Libya’s National Oil Corporation (NOC) has signed production-sharing agreements with several major international energy companies following the country’s first licensing round in nearly two decades, marking a significant turning point in efforts to revive the nation’s oil sector.
NOC Chairman Massoud Suleman announced that the agreements were concluded with Spain’s Repsol and Türkiye’s state-owned Türkiye Petrolleri; Italy’s Eni jointly with QatarEnergy; and a consortium comprising Hungary’s MOL Group alongside Türkiye Petrolleri and Repsol. Suleman said the deals reflected growing investor confidence in Libya’s oil and gas sector and would underpin exploration, development, and production growth across the country.

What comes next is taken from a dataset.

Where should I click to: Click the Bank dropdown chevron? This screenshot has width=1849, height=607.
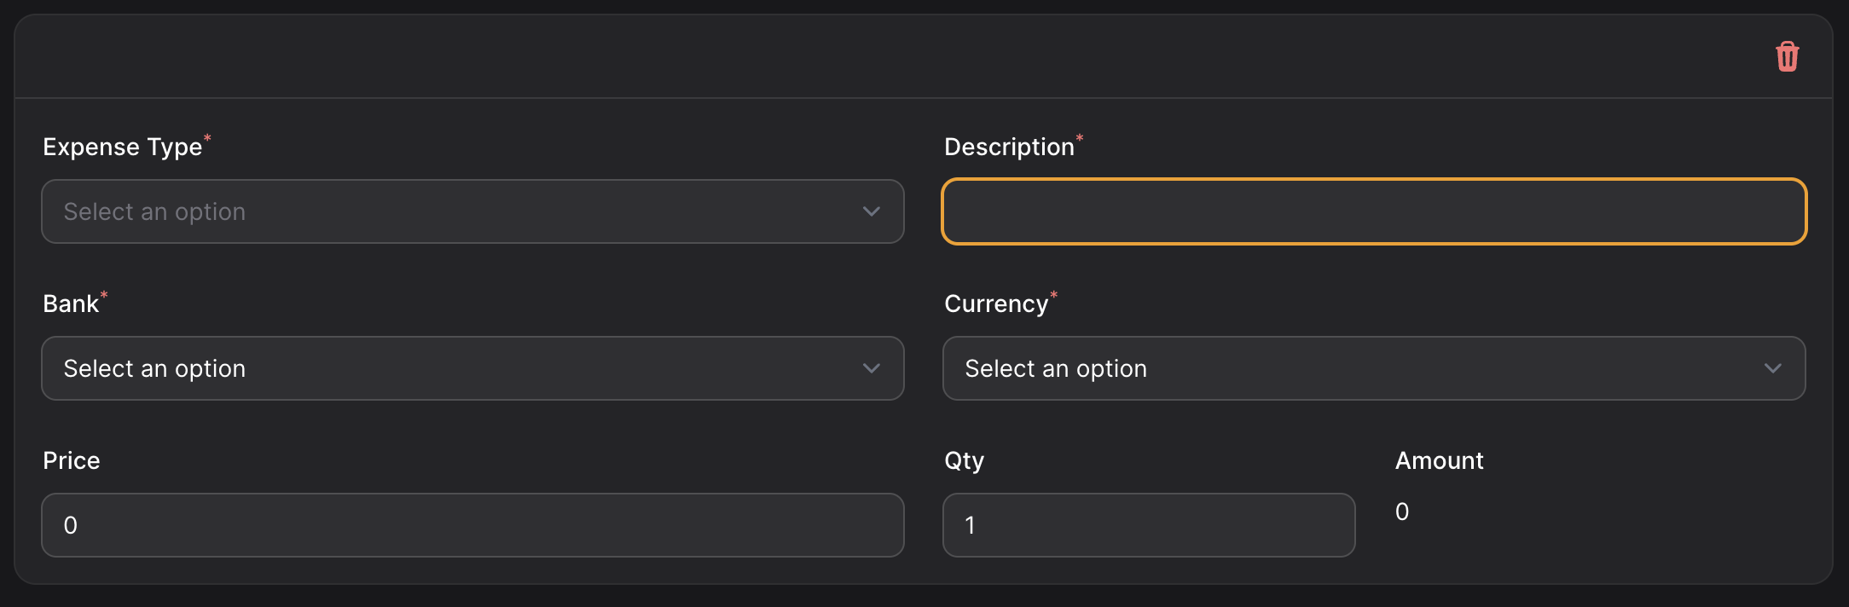coord(871,368)
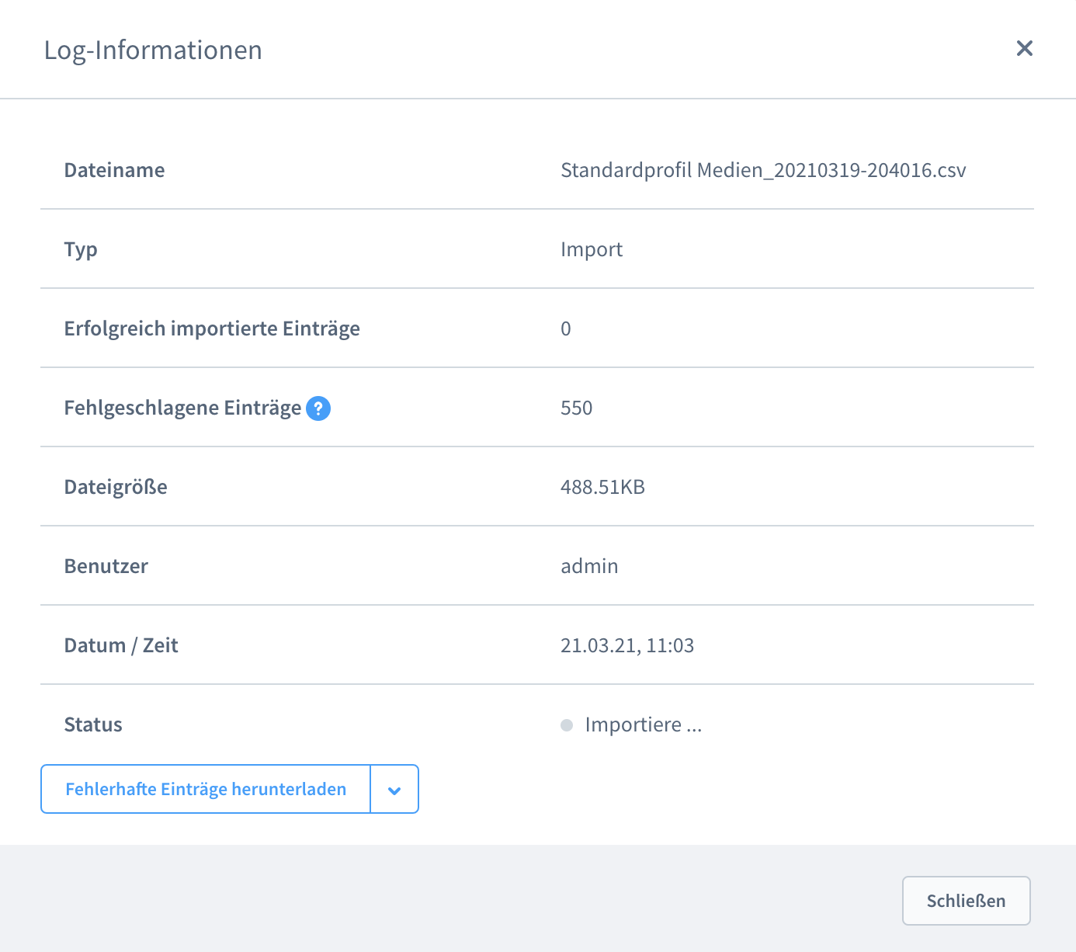The width and height of the screenshot is (1076, 952).
Task: Click the Dateiname row label
Action: point(114,170)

The signings follow Libya’s 2025 bid round, under which the NOC awarded exploration acreage to foreign companies as the OPEC member works to raise oil production capacity from around 1.4 million barrels per day to a target of two million barrels per day. Exploration blocks were awarded in February 2025 to companies including Chevron, Eni, QatarEnergy, and Repsol — the first such awards since Libya’s last licensing round in 2007 — despite persistent political divisions between rival administrations in the country’s east and west.
The production-sharing agreements formalise the commitments made during the 2025 round and set the stage for renewed exploration activity across Libyan acreage that has long attracted interest but seen limited development in recent years due to the country’s instability.